Open kbr- opened 3 years ago
What is the use case that you are having in mind? Can it be solved by having two RPCs? One that pass rpc::source and another that does not. The call that pass rpc::source and return rpc::sink was intended to allow opening stream session and associate some data with it.
-- Gleb.
The optional would be used to implement the following algorithm:
I do this in https://github.com/scylladb/scylla/pull/8169. I worked around the lack of optional by always sending the sink and additional info so node A can see that the condition is false as well - in that case it simply won't use the source.
It could be solved by two RPCs too, one for sending the metadata and checking the condition, the other for sending the sink.
For sending a sink inside a struct, imagine a use case like this: we want to send some "large" data structure that is made of a sequence of "small" parts, each part has the same type. Additionally, we want to send some "small" metadata that is of different type. We could do it by sending a struct that contains the small metadata and a sink, and then send the large data structure through the sink by sending these small parts. But I don't have anything specific in mind at this point.
Can obviously be solved by two RPCs - one for sending the small metadata and one for sending the large data structure - but if the two things are somehow logically bundled why not bundle them "physically" as well.
Currently this use case is covered by rpc::tuple
at least, but I don't see a reason why structs couldn't work as well (except that implementation could be tricky).
Alternatively, we could modify the type of the sink, be it sink<variant<small metadata type, large struct fragment>>. Then the sender would first send the metadata and then large struct fragments. But that's ugly because we know that metadata will only come once as the first thing and then everything else are large struct fragments. We lose type safety etc.
On Mon, Mar 01, 2021 at 02:30:07AM -0800, Kamil Braun wrote:
The optional would be used to implement the following algorithm:
- Node A sends node B some metadata
- Node B checks some condition based on the received metadata:
- if the condition is true, B sends a sink to A (which A receives as a source) and streams data to A
- otherwise B sends nullopt
Just send a status back, or send an error through the stream. The stream was already created - you gain nothing by trying to hide the flag in an optional. One of rpc stream features that was not yet implemented was "one way" stream where a receiver of a stream does not send its part of the stream back which indicates that the stream will be one sided and another side will be automatically closed. Trying to play games like you want to do here will just make it harder.
- If A receives a sink, it consumes the streamed data; otherwise it knows that the condition did not pass and we abandon the operation
I do this in https://github.com/scylladb/scylla/pull/8169. I worked around the lack of optional by always sending the sink and additional info so node A can see that the condition is false as well - in that case it simply won't use the source.
It could be solved by two RPCs too, one for sending the metadata and checking the condition, the other for sending the sink.
For sending a sink inside a struct, imagine a use case like this: we want to send some "large" data structure that is made of a sequence of "small" parts, each part has the same type. Additionally, we want to send some "small" metadata that is of different type. We could do it by sending a struct that contains the small metadata and a sink, and then send the large data structure through the sink by sending these small parts. But I don't have anything specific in mind at this point.

▸ **RECORDED INFORMATION**

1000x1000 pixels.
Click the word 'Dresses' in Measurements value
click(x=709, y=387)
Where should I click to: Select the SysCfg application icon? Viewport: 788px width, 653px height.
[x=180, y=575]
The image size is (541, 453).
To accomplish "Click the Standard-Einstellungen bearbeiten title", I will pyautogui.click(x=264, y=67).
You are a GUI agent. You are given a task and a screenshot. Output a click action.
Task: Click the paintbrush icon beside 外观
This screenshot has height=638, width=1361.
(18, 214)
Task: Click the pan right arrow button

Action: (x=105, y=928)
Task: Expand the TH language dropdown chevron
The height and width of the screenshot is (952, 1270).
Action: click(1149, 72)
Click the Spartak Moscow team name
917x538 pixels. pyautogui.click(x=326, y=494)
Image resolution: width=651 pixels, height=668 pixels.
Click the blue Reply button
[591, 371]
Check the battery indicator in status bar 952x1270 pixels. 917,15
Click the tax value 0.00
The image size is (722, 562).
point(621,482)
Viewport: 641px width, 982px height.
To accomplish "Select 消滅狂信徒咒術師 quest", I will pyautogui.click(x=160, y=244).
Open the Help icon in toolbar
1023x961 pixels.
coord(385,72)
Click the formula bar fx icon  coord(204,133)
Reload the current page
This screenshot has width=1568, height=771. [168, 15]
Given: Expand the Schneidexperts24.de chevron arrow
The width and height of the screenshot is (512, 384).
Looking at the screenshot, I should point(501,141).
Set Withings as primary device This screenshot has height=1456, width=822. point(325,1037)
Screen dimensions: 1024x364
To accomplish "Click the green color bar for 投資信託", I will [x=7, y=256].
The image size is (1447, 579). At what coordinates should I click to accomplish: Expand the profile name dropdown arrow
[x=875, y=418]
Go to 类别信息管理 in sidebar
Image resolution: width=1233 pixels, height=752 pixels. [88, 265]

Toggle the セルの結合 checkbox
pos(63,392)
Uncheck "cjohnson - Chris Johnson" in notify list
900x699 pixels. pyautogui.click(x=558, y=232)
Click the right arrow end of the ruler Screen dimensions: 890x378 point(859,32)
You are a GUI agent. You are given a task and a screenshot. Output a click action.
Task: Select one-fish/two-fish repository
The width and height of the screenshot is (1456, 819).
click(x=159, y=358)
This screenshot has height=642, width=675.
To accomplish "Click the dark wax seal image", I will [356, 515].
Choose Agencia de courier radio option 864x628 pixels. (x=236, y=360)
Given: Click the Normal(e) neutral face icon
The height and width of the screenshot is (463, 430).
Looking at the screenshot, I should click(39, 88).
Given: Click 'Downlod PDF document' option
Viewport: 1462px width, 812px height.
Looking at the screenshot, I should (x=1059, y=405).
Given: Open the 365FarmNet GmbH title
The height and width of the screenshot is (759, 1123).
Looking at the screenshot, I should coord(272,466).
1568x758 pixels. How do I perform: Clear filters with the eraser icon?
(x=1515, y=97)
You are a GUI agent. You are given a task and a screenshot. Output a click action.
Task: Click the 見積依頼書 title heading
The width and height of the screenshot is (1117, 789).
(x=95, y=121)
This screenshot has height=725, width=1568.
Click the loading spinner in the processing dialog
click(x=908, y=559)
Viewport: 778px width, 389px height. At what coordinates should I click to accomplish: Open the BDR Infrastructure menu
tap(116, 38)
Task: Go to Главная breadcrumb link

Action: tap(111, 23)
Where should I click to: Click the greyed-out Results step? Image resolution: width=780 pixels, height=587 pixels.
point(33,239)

▸ **WORK TO DO**
In the RPC thread, change "structs" to "classes" and write out the passage between "Can obviously be" and "could be tricky).", inclusive. The records have no connection to the forum thread on RPC streams.

▸ **ANSWER BELOW**
Can obviously be solved by two RPCs - one for sending the small metadata and one for sending the large data structure - but if the two things are somehow logically bundled why not bundle them "physically" as well.
Currently this use case is covered by rpc::tuple
at least, but I don't see a reason why classes couldn't work as well (except that implementation could be tricky).